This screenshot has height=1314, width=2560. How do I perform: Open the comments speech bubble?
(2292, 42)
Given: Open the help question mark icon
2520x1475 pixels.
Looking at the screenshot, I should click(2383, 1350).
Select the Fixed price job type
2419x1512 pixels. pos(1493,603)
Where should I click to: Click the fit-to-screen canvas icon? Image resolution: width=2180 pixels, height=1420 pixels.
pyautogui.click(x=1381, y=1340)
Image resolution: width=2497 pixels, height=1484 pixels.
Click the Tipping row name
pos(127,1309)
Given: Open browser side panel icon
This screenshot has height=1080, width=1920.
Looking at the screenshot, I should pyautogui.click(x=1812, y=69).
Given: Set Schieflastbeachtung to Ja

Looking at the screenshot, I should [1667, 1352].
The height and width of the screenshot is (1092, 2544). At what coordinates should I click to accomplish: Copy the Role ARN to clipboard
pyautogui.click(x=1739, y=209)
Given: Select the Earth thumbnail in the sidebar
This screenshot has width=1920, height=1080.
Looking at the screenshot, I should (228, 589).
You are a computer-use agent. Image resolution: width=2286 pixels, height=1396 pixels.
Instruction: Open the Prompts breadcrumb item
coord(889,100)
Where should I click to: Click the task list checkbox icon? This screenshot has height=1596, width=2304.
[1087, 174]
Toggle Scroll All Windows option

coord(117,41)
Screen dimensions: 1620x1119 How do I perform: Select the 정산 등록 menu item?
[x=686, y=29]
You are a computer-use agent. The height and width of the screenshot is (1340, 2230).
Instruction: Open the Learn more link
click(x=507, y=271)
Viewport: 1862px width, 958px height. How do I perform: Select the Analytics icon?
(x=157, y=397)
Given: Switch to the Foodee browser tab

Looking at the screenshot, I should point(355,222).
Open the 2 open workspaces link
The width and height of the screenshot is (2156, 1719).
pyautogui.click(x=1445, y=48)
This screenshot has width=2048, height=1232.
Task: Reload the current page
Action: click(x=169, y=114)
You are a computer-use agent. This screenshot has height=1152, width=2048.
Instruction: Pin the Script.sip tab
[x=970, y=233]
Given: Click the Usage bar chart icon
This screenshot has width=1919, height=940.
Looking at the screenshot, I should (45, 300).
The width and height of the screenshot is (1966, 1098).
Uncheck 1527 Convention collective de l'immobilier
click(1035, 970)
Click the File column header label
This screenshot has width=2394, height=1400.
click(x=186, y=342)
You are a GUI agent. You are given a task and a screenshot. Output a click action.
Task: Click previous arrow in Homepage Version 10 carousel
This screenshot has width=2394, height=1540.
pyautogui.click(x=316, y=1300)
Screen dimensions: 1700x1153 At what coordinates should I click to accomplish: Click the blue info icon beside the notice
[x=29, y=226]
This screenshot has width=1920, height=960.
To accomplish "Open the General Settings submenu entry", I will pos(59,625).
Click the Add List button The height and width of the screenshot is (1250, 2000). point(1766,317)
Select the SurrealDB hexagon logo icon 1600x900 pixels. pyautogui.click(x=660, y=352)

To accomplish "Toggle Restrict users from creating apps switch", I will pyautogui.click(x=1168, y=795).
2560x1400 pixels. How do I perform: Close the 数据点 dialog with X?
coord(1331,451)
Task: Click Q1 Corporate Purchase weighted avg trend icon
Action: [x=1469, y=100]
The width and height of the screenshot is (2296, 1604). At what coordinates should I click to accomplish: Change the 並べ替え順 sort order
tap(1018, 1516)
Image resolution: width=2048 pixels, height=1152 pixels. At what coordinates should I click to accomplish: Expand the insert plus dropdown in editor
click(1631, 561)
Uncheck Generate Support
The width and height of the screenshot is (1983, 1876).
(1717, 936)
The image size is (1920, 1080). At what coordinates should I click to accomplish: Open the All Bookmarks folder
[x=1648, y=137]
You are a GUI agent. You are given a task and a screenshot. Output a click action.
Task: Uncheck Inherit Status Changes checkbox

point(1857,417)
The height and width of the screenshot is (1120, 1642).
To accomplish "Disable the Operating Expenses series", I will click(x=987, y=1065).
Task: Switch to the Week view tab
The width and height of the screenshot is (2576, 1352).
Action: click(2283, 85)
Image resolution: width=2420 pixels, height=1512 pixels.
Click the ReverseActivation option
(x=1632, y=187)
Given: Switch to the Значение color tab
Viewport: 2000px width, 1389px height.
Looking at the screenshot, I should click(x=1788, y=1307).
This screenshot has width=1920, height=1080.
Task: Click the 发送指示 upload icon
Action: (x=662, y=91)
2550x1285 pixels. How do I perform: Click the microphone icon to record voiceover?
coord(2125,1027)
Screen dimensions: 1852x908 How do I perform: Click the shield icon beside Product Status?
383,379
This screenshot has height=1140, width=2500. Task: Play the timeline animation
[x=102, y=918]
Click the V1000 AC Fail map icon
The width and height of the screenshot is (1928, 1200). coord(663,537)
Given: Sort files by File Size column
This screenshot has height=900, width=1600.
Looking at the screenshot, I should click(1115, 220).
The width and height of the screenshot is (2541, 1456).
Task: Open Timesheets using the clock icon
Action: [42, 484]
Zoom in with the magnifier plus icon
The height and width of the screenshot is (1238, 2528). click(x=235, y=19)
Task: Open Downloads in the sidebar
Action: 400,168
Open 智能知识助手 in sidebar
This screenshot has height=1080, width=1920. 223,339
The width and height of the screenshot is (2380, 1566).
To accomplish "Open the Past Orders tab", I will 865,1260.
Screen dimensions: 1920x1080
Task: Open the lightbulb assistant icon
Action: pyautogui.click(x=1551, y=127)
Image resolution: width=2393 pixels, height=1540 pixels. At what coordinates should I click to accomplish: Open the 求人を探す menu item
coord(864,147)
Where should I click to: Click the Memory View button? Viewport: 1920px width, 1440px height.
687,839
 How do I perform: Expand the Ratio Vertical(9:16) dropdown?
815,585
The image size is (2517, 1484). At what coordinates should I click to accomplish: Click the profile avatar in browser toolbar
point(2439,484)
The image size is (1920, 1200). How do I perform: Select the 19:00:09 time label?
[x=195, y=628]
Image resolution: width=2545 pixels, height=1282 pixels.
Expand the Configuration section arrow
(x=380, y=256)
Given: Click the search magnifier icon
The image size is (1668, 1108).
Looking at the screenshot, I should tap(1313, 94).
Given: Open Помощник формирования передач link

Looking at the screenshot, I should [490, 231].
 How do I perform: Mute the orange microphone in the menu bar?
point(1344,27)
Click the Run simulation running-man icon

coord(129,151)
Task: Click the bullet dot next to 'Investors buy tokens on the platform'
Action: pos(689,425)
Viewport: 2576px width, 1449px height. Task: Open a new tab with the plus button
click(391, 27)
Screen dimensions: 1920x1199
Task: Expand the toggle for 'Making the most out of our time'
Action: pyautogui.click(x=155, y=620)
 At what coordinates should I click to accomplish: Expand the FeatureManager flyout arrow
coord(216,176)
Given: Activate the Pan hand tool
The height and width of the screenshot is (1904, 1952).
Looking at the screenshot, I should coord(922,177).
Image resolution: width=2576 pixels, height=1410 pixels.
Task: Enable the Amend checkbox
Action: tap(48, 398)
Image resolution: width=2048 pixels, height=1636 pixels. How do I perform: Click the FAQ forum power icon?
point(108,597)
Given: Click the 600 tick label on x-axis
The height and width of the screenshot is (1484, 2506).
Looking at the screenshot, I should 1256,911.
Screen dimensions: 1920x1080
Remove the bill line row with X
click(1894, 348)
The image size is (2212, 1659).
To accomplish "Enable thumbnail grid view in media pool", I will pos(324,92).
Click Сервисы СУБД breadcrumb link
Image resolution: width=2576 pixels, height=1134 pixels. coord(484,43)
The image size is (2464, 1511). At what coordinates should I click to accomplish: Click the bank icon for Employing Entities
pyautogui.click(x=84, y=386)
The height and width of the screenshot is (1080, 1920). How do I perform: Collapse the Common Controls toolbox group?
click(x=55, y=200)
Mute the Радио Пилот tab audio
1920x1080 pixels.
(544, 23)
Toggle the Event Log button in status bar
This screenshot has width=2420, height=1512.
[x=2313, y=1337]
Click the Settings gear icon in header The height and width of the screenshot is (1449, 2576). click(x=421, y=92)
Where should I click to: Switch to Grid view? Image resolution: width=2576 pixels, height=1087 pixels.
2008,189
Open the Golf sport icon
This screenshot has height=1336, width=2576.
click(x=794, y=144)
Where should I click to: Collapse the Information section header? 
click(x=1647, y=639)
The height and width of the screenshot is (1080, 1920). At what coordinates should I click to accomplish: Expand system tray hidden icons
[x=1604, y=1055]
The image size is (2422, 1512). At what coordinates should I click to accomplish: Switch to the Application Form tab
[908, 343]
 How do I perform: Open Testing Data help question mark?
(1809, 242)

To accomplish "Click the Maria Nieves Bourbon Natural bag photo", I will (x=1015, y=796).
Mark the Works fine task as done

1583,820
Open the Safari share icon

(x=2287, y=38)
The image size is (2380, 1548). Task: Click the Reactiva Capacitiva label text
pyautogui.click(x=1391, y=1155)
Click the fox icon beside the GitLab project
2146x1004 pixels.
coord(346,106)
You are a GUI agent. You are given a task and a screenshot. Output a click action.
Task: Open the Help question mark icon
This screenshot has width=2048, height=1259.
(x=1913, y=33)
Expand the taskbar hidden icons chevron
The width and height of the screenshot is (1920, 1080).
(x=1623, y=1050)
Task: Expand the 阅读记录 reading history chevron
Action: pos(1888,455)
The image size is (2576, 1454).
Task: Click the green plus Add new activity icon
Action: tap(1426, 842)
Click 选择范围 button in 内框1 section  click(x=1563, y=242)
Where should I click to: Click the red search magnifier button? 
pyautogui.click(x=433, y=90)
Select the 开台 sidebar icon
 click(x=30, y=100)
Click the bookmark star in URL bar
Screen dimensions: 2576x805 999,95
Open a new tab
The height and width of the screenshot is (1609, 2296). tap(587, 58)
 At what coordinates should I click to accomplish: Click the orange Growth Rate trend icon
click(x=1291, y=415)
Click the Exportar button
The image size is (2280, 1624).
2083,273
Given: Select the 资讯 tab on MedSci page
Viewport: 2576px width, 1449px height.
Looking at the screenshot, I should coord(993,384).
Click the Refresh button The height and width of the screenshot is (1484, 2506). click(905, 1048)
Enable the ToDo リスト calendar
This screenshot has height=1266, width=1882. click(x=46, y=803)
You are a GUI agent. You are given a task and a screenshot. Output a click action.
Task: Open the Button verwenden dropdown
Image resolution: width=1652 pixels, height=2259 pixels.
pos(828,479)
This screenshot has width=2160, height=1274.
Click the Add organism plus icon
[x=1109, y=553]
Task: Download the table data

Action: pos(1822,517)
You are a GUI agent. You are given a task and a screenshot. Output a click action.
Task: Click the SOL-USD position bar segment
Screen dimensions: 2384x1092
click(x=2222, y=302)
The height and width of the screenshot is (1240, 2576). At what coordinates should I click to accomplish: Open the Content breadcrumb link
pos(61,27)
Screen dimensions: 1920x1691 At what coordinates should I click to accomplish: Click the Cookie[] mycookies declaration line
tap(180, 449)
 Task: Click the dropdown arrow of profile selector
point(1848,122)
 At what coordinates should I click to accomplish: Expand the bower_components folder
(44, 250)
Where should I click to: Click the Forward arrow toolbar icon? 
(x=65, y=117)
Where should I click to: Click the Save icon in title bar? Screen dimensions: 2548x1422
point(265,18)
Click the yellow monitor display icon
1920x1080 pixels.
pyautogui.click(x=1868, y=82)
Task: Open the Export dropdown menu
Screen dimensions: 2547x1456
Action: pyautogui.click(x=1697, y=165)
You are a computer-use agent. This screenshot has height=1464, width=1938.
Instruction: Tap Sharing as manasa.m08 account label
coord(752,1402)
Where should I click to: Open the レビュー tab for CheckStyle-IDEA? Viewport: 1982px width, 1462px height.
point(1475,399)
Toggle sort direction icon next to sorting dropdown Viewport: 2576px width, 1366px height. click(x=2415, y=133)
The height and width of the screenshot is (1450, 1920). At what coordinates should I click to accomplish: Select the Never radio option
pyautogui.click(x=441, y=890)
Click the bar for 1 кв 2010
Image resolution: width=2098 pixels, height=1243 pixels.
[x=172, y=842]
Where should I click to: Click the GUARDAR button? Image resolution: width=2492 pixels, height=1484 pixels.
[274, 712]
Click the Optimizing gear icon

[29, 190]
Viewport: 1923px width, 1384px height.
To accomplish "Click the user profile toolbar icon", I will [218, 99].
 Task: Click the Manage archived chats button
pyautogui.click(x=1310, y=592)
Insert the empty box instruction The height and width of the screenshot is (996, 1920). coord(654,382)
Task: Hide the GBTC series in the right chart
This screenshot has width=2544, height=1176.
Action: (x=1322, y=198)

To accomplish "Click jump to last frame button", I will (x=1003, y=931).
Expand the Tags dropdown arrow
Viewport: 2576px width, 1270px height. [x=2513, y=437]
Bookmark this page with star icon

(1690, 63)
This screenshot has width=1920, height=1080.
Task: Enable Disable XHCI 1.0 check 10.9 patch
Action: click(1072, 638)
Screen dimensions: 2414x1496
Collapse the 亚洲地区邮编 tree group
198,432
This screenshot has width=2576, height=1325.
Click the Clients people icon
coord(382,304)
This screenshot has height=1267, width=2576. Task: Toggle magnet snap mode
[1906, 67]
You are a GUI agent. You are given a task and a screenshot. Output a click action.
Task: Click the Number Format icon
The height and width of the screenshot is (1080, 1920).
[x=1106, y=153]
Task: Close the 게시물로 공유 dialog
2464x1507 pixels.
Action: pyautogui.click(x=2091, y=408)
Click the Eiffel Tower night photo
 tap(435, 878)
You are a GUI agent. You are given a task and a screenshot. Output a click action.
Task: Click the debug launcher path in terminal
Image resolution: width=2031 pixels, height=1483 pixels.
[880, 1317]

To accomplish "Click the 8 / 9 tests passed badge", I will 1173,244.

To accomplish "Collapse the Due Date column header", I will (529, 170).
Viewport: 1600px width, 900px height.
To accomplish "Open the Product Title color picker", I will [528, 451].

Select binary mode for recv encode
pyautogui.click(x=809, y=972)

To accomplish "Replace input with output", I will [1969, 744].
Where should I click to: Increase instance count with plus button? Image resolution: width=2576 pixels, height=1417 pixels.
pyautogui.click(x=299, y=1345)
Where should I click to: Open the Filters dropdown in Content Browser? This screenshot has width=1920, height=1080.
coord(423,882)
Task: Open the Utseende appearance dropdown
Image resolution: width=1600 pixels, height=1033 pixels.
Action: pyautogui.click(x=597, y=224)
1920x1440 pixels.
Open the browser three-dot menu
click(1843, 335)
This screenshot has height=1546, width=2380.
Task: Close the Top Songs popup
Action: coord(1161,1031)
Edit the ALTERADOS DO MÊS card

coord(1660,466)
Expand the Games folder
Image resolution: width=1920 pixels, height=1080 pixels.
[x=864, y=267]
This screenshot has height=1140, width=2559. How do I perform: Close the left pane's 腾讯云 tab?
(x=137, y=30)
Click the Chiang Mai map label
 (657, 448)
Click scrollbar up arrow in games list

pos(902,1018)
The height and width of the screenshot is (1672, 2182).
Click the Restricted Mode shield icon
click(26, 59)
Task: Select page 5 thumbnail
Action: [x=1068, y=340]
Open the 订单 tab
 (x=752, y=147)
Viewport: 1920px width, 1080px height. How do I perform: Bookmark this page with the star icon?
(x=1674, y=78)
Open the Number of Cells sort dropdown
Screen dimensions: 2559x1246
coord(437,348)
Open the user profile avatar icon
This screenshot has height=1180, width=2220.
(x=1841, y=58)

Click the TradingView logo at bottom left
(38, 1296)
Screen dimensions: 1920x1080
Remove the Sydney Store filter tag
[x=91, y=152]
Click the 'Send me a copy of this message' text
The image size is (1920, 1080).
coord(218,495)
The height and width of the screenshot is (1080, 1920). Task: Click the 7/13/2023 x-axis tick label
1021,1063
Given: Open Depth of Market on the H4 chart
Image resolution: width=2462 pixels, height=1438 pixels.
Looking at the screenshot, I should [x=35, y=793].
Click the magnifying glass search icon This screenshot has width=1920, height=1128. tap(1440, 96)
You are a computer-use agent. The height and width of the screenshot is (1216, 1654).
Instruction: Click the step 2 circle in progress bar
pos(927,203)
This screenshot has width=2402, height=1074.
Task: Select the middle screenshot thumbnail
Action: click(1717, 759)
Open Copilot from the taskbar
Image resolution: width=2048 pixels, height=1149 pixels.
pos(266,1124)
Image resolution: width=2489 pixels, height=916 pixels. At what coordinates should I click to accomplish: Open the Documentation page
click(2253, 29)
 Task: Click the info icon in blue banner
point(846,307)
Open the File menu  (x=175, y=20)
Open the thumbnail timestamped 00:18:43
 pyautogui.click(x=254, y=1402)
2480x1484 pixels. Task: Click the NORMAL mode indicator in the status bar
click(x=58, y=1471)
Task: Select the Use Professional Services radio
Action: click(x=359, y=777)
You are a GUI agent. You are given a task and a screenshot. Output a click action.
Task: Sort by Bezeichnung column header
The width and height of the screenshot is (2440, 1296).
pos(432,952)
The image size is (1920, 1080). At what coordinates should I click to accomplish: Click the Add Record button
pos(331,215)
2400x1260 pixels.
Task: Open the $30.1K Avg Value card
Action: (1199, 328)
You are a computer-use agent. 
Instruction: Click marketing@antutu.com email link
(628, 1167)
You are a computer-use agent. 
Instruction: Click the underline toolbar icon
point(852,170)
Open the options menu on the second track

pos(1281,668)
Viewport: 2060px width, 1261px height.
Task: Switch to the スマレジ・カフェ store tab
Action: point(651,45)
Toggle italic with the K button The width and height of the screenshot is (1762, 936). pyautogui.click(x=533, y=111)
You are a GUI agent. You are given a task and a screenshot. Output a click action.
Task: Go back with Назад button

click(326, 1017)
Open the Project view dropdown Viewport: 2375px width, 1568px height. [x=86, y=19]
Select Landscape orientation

:: Your instructions ::
Output the listing verbatim through the "Given: Open browser side panel icon" line.

:: Solution to this task ::
This screenshot has height=1314, width=2560. How do I perform: Open the comments speech bubble?
(2292, 42)
Given: Open the help question mark icon
2520x1475 pixels.
Looking at the screenshot, I should click(2383, 1350).
Select the Fixed price job type
2419x1512 pixels. pos(1493,603)
Where should I click to: Click the fit-to-screen canvas icon? Image resolution: width=2180 pixels, height=1420 pixels.
pyautogui.click(x=1381, y=1340)
Image resolution: width=2497 pixels, height=1484 pixels.
Click the Tipping row name
pos(127,1309)
Given: Open browser side panel icon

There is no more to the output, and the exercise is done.